---- Input
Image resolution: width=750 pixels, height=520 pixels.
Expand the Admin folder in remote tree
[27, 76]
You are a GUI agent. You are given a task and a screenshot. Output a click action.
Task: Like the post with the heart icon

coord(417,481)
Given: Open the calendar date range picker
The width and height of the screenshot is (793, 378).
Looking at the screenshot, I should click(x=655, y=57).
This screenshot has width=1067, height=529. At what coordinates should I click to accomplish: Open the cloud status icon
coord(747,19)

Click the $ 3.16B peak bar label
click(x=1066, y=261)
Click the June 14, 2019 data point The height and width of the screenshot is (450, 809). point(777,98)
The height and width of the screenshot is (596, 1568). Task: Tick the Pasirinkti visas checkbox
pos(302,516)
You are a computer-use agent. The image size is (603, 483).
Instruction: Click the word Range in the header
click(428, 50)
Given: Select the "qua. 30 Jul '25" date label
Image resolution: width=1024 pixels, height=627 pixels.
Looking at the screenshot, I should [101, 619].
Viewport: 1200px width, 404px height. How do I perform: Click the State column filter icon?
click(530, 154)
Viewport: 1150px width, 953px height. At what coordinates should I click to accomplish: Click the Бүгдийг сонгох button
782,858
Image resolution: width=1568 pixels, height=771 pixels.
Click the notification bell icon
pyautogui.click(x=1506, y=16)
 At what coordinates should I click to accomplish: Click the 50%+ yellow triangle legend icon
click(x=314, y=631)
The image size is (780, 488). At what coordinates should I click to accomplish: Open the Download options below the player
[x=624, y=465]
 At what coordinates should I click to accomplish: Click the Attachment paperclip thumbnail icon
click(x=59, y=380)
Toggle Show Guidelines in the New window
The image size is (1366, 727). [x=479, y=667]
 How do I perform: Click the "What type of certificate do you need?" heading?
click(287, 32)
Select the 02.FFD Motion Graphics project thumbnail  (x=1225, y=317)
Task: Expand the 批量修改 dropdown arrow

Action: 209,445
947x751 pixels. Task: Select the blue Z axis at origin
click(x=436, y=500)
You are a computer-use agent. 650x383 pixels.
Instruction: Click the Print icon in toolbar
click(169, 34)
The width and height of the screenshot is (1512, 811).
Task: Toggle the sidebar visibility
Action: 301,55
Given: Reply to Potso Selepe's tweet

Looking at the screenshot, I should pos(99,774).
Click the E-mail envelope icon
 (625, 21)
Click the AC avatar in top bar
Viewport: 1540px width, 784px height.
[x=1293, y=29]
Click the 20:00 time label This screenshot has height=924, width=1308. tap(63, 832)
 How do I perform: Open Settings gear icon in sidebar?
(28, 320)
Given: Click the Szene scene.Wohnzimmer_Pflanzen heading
--------
=== Problem to solve ===
Reproduce the listing word for word, from its very first line through the line containing "click(428, 50)", with that line included.

=== Response to the task ===
Image resolution: width=750 pixels, height=520 pixels.
Expand the Admin folder in remote tree
[27, 76]
You are a GUI agent. You are given a task and a screenshot. Output a click action.
Task: Like the post with the heart icon

coord(417,481)
Given: Open the calendar date range picker
The width and height of the screenshot is (793, 378).
Looking at the screenshot, I should click(x=655, y=57).
This screenshot has width=1067, height=529. At what coordinates should I click to accomplish: Open the cloud status icon
coord(747,19)

Click the $ 3.16B peak bar label
click(x=1066, y=261)
Click the June 14, 2019 data point The height and width of the screenshot is (450, 809). point(777,98)
The height and width of the screenshot is (596, 1568). Task: Tick the Pasirinkti visas checkbox
pos(302,516)
You are a computer-use agent. The image size is (603, 483).
Instruction: Click the word Range in the header
click(428, 50)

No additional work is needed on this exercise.